InformationWeek, the peer-based IT research and analysis provider, 2012 Strategic Security Survey: Pick the Right Battles report is the result of survey conducted with more than 900 business technologies professional with 100 or more employees.

According to the report, managing the complexity of security is one of the biggest challenges for enterprise. About 52 percent respondents say complexity of security including identity and password management is their major challenge, 39 percent say enforcing security policies followed by preventing data breaches from outside attackers (34 percent) are the next big security headache.

“Sadly, though, most programs don’t include good metrics programs to gauge their effectiveness, and most focus on meeting the minimum requirements, rather than taking a best practices-based approach that is customized to the environment at hand,” said Michael A. Davis, CEO of Savid Technologies, a Chicago-based technology and security consulting firm, who authored the report on the survey findings. “These adaptations help meet compliance quickly, but aren’t always customized to the environment and don’t accurately reflect real life.”

On the mobile front, 25 percent say connecting devices including smartphones and tablets represent a significant threat to security. The next big concerns in mobile devices are loss or theft, which potential could lead to loss of proprietary data for companies.

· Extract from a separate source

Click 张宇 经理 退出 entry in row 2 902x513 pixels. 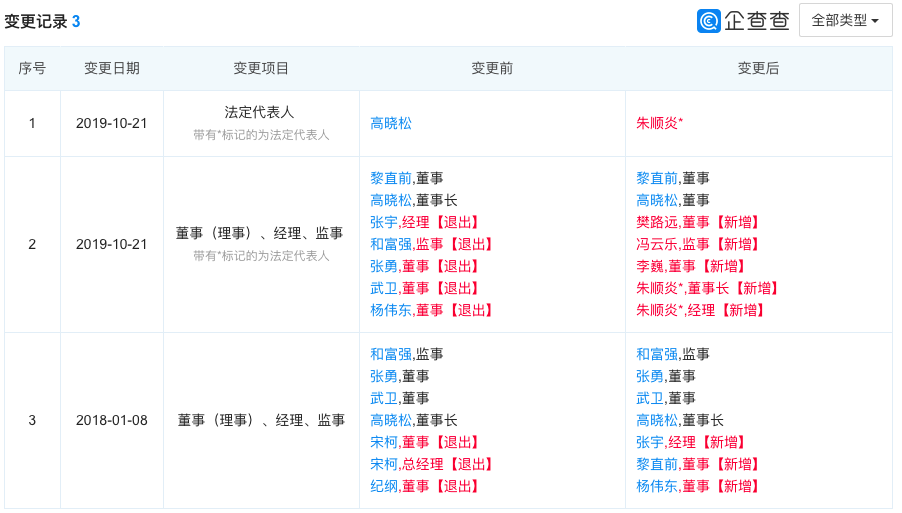pos(425,222)
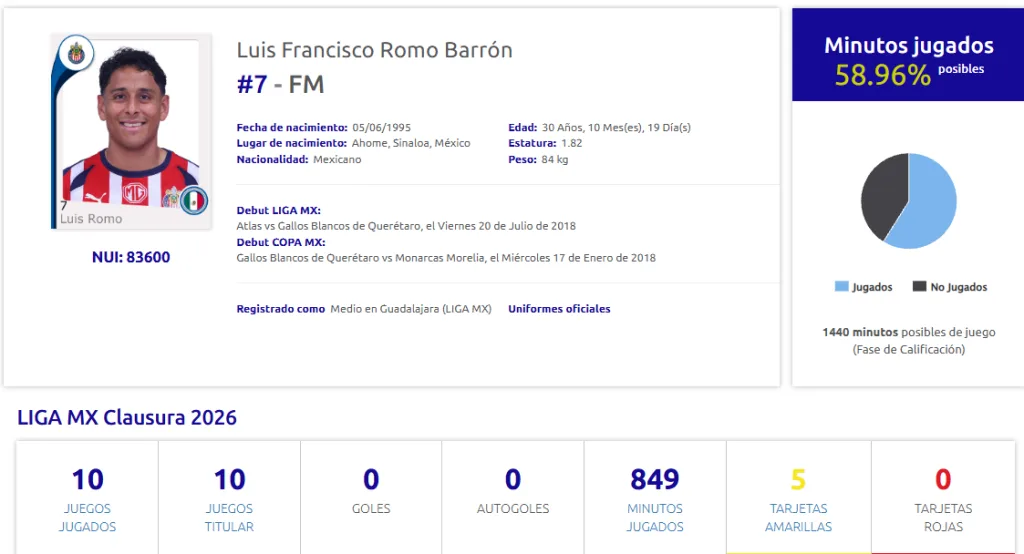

“For example, mobile security is everywhere, and it seems every company is looking at the problem and investing time and money to solve it,” Davis explains. “Yet mobile threats are miniscule compared to real threats that have had a consistent impact on organizations, such as phishing, SQL injection and malware.”

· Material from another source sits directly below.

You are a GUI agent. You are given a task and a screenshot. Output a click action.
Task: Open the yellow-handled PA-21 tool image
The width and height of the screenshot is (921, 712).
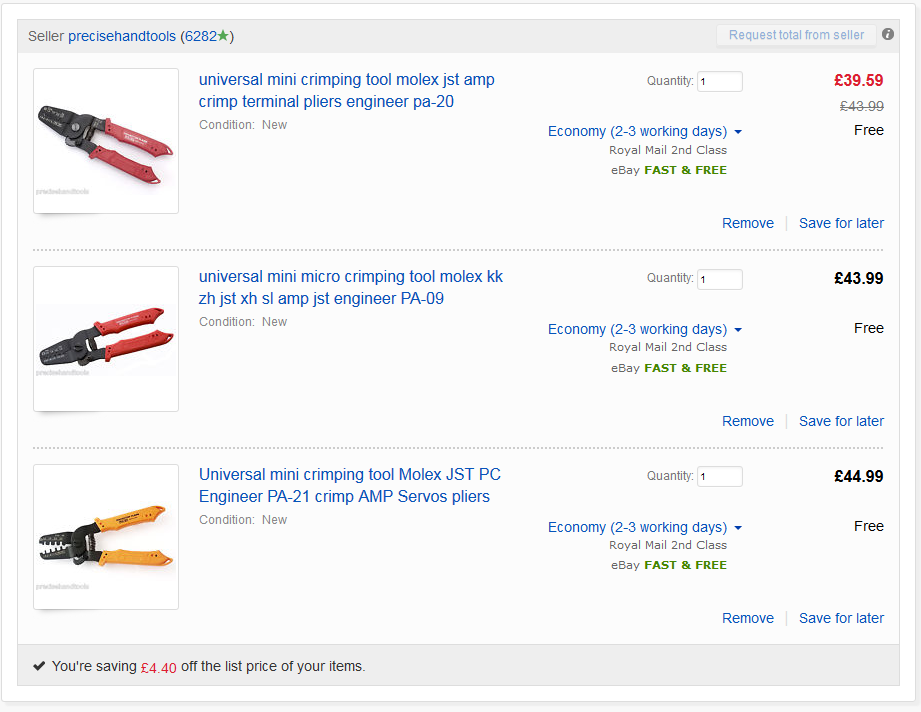coord(105,537)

When it comes to cloud computing risks, the survey found that 29 percent of participants conduct their own risk assessment audits. Fifteen percent participants are yet to perform risk assessment audits, compared to 28 percent last year. Moreover, 14 percent companies trust vendor provided self-audit reports such as Statement on Standards for Attestation Engagements No. 16, or SSAE16.

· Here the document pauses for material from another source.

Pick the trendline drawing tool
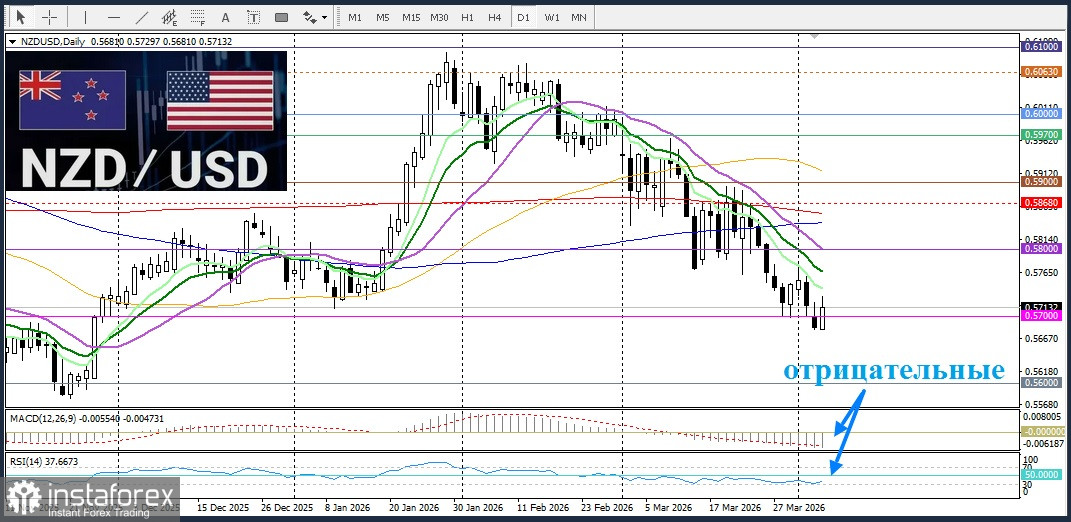 click(141, 17)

“We don’t recommend you blindly accept the reports vendors provide,” Davis explains. “One reason is that each SSAE16 attestation contains different sets of scope and system descriptions, so one provider’s SSAE16 may be dramatically different from another’s.”

On bring-your-own-device (BYOD) trend, the report says 44 percent respondents said mobile devices represent a minor threat to them, compared to 25 percent who said mobile devices are a major threat.

“Respondents who perceive mobile devices as a security threat say the loss of a device is the most significant security concern with mobile devices, and we agree,” writes Davis. “These devices are easy to lose and easy to steal, so remediating the effects of a loss or theft should be the top priority for security teams.”

Companies have started implementing mobile device management (MDM) to set and enforce security policies, the report finds. About 31 percent respondents have applied MDM measures while another 39 percent are evaluating the practice.

“When it comes to security and risk management, it’s tempting to try to address everything, but a more effective approach is to focus on the most likely threats,” says Lorna Garey, content director of InformationWeek Reports. “Implementing better access control, vetting cloud providers, safeguarding mobile devices, educating users and building more secure software should be on every company’s security to-do list.”

Many industries always set high standard when it comes to data retention and regulatory compliance, which make them reluctant to move to cloud services due to security and risk factors. But measures like data verification functionality, information management in the cloud, deduplication and compression and secures backup can make a safe bet for cloud service providers to look to the companies built for the cloud for help.